======== Task inputs
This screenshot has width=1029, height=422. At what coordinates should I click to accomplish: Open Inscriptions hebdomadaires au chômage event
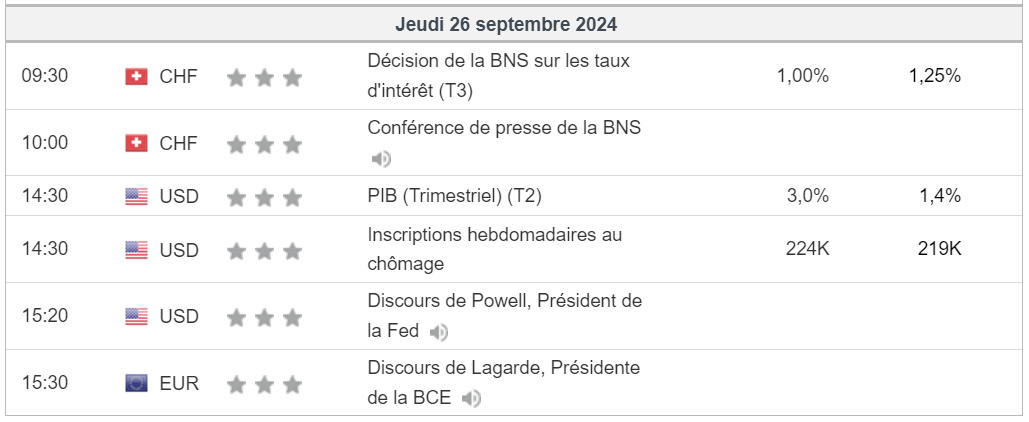point(494,235)
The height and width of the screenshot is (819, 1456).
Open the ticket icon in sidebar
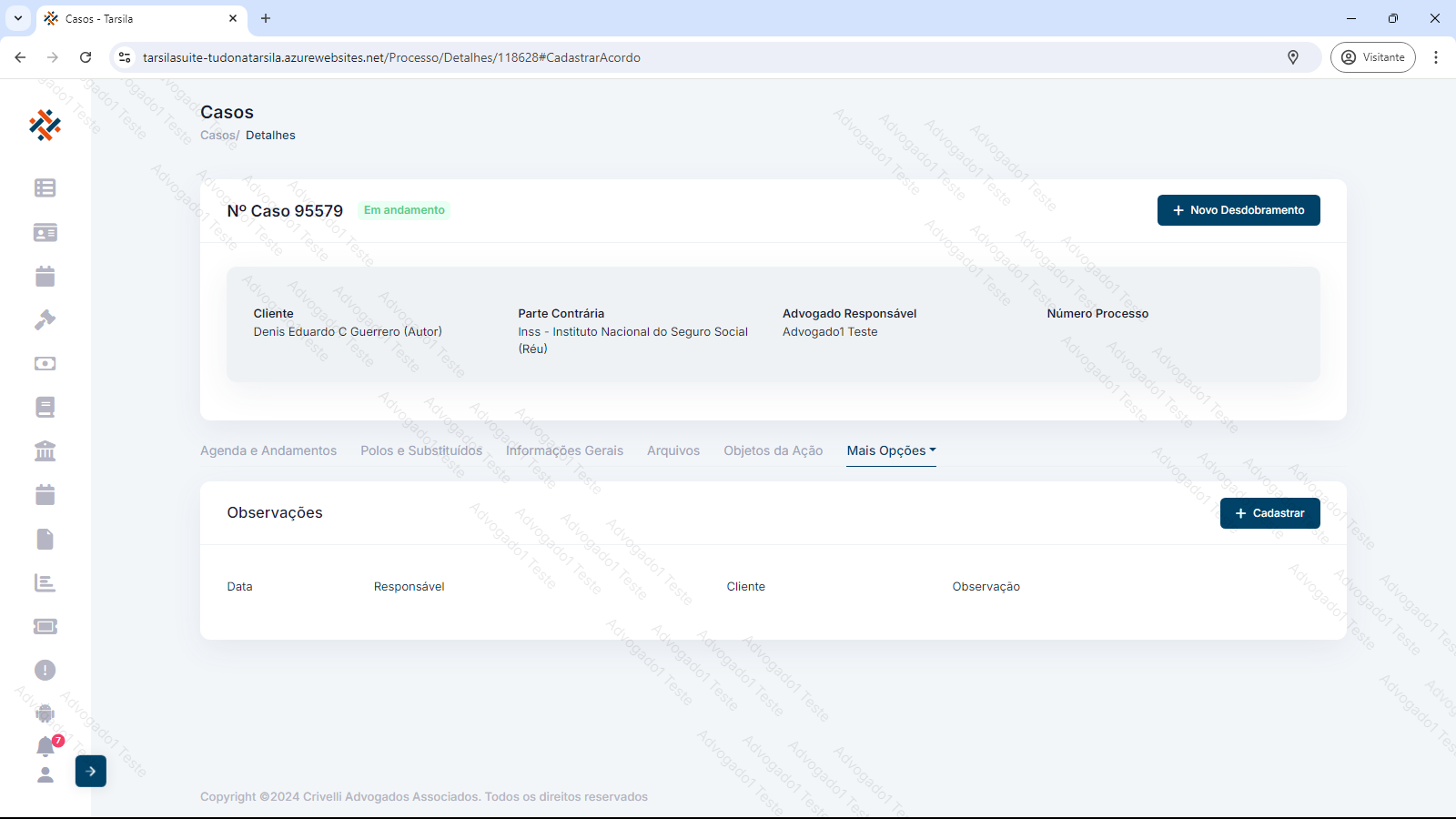pyautogui.click(x=45, y=626)
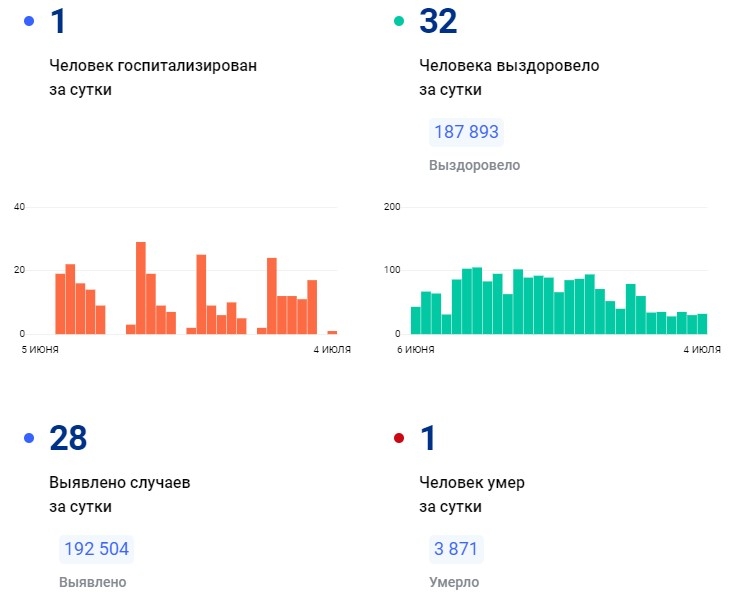Click the blue dot beside 28 detected cases
The width and height of the screenshot is (747, 596).
tap(29, 438)
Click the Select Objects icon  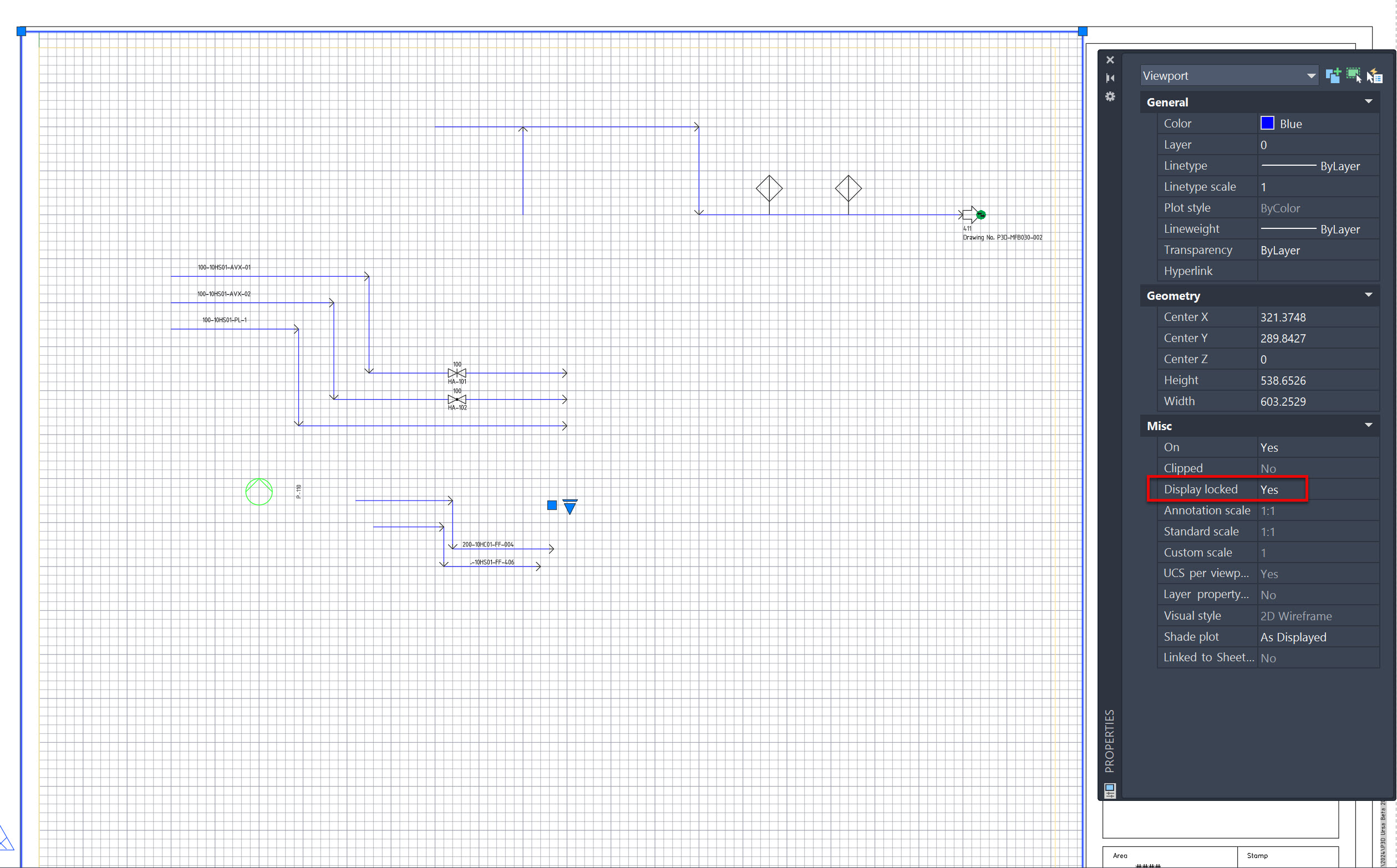(x=1353, y=75)
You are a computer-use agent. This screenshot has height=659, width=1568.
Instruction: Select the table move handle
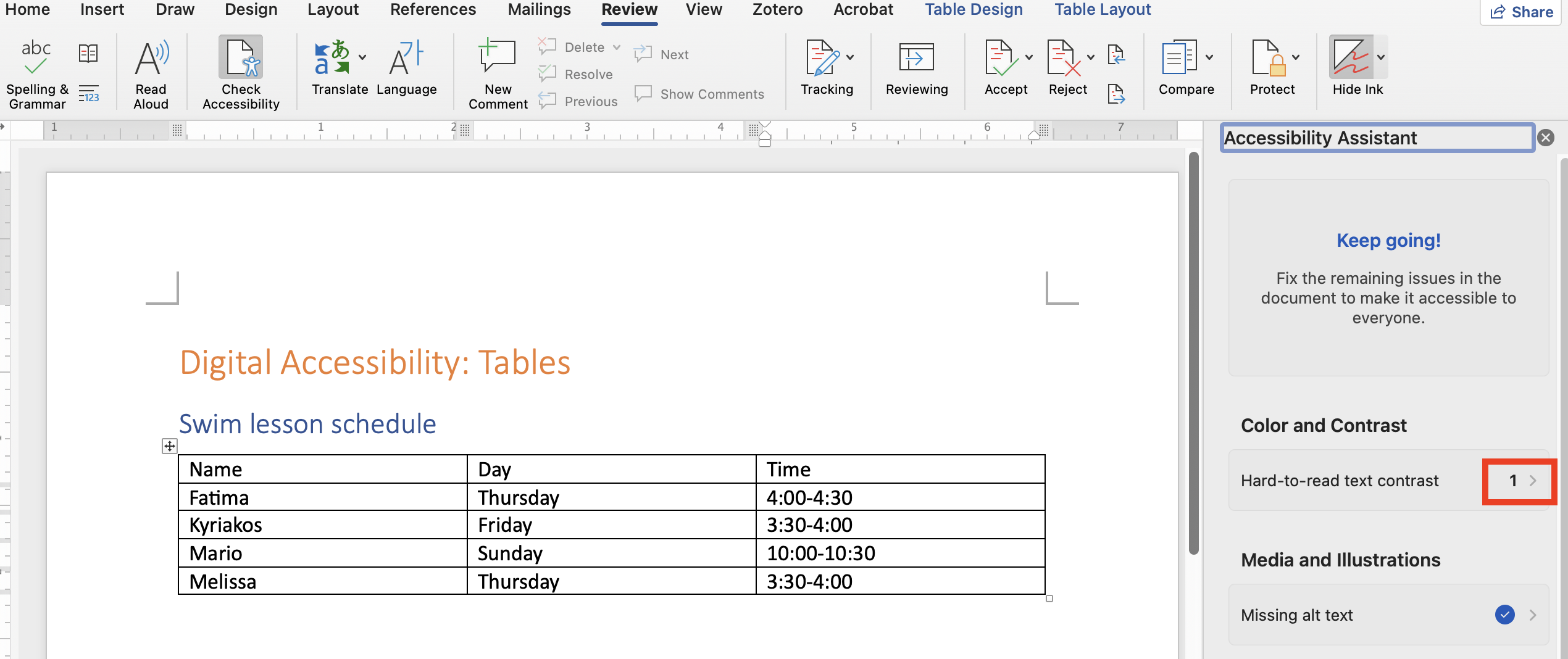169,446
================
* _Short task_
Pull out every line of the entries above that contains the word "This", treating uppercase and lowercase letters as different.

* _Exercise response_
This screenshot has width=1029, height=422. At what coordinates should I click to accomplish: Open Inscriptions hebdomadaires au chômage event
You are a computer-use agent. This screenshot has height=659, width=1568.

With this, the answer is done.